An sieben Tagen in der Woche, rund um die Uhr, laufen die elf Fertigungslinien des Verpackungsspezialisten Huhtamaki Molded Fiber Technology im niederländischen Ort Franeker. Die finnische Unternehmensgruppe betreibt im Norden der Niederlande bereits seit 1938 einen ihrer weltweit 61 Fertigungsstandorte. Dort entstehen Faserformverpackungen für empfindliche Lebensmittel wie Eier, Steinfrüchte, Äpfel, Birnen oder Tomaten.
Bei der Produktion dieser Verpackungen spielen Pumpen bei vielen Aufgaben eine wichtige Rolle.

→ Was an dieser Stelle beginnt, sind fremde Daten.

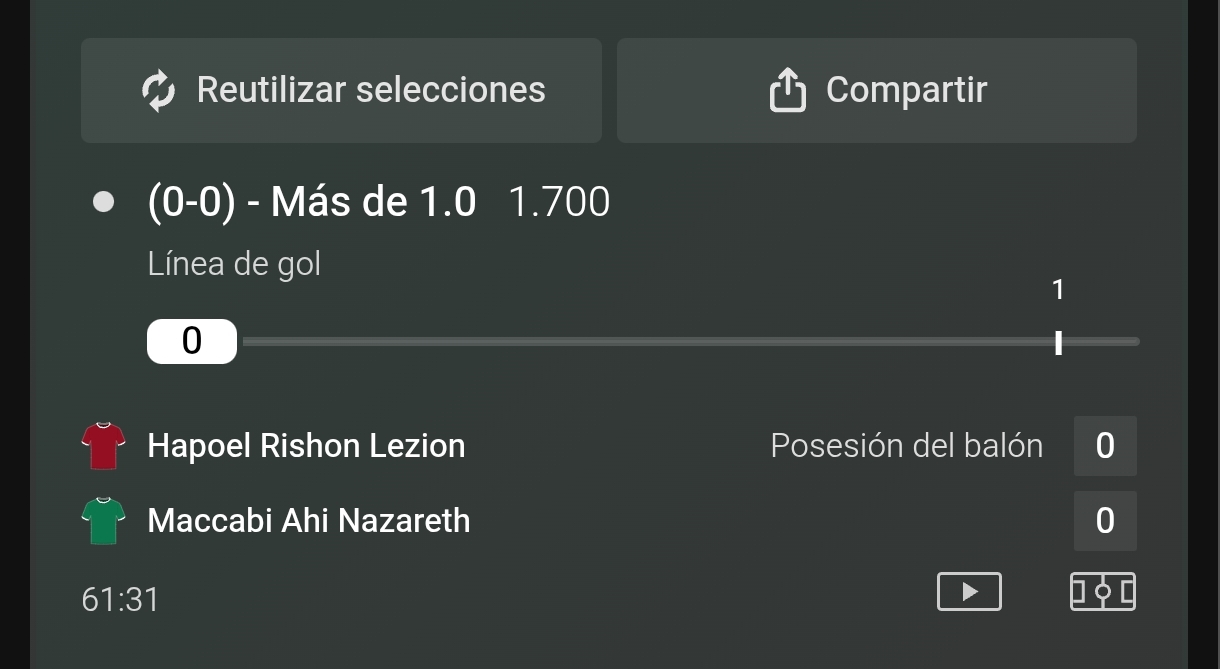Click the Posesión del balón label
This screenshot has height=669, width=1220.
906,445
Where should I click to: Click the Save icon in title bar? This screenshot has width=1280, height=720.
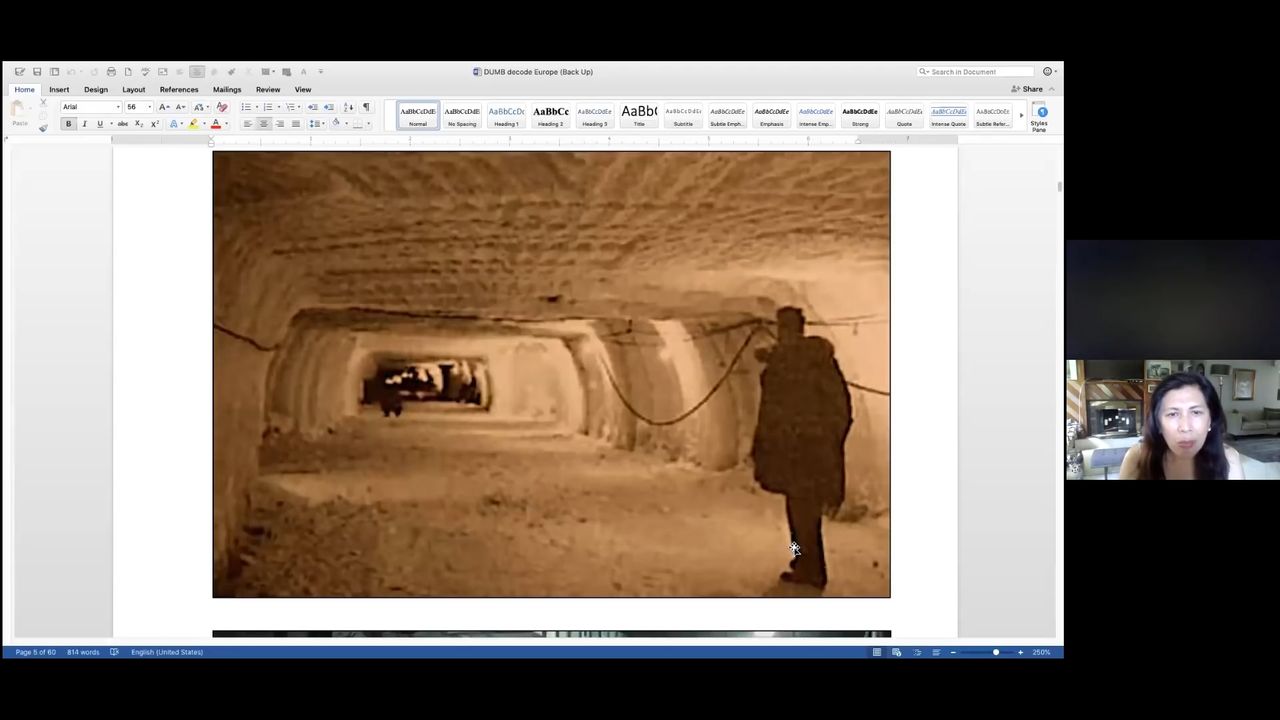(37, 72)
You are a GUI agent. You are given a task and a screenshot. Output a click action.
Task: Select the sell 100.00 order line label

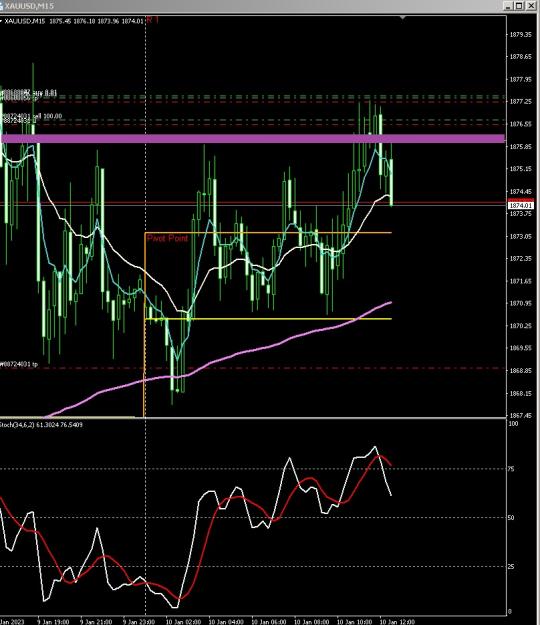32,116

Für eine anspruchsvolle Dosieraufgabe fehlte jedoch lange eine zufriedenstellende Lösung: „Für uns ist es sehr wichtig, dass wir der Bildung von Algen, Hefen und Pilzen im Prozesswasser vorbeugen“, erläutert Benno Koopmans, der Prozessmanager des Werks. „Daher dosieren wir Natrium-Hypochlorit zur Desinfektion in den Kühlwasserstrom, bei einem Gegendruck von zwei Bar.”

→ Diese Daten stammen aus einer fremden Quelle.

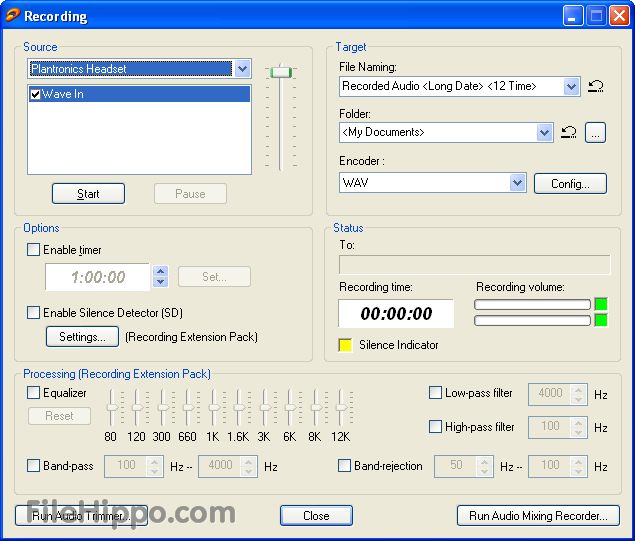Reset file naming with the undo arrow icon
635x541 pixels.
(x=595, y=87)
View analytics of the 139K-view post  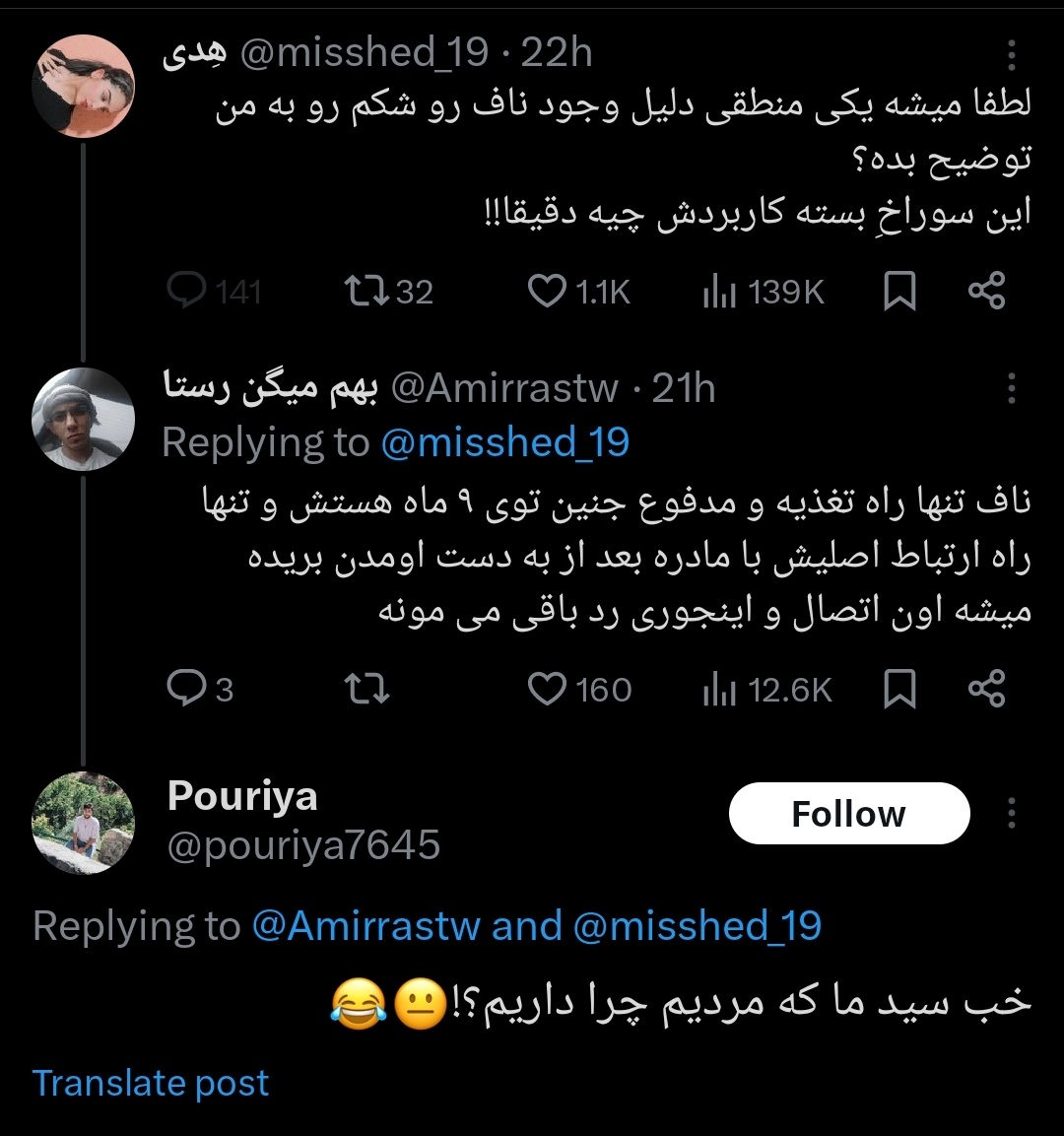pos(720,292)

Bis vor Kurzem übernahmen Magnet-Membranpumpen diese Aufgabe. Das korrosive Natrium-Hypochlorit verursachte jedoch häufige Leckagen und dadurch Schäden an den elektrischen Leitungen. „Die Ausfallzeiten, Reparaturen und Kosten summierten sich“, so Koopmans. „Wie die meisten unserer Mitbewerber kalkulieren wir mit niedrigen Margen, so dass sich selbst kurze Ausfallzeiten bereits negativ auswirken.“

Schwierige Medien, ohne Ventile
Eine Lösung für dieses Problem für die Verpackungslinien in Franeker war die erstmals im Februar 2012 installierte Dosierpumpe Qdos von Watson-Marlow. Im Gegensatz zu anderen Dosierpumpen arbeitet sie nach dem peristaltischen Förderprinzip. Gerade bei schwierigen und korrosiven Fördermedien bieten solche Schlauchpumpen Vorteile gegenüber anderen Pumpenarten: Da lediglich der Schlauch mit dem Fördermedium in Berührung kommt, können keine anderen Teile der Pumpenmechanik verstopfen oder korrodieren. Säuren, Laugen, abrasive, viskose, scherempfindliche und gasförmige Medien lassen sich schonend und sicher verarbeiten. Darüber hinaus sind keine wartungsintensiven Zusatzkomponenten wie Rückschlagventile notwendig.
Da der Pumpenkopf der Dosierpumpe gekapselt ist, ist ein Austreten des Fördermediums praktisch ausgeschlossen. Dieser Pumpenkopf gilt als das einzige Verschleißteil der Pumpenserie. Er lässt sich als komplettes Teil auswechseln. Dies scheint jedoch selten nötig zu sein: „Die erste Pumpe ist zweieinhalb Jahre lang ohne Probleme mit dem Originalpumpenkopf gelaufen”, erklärt Koopmans.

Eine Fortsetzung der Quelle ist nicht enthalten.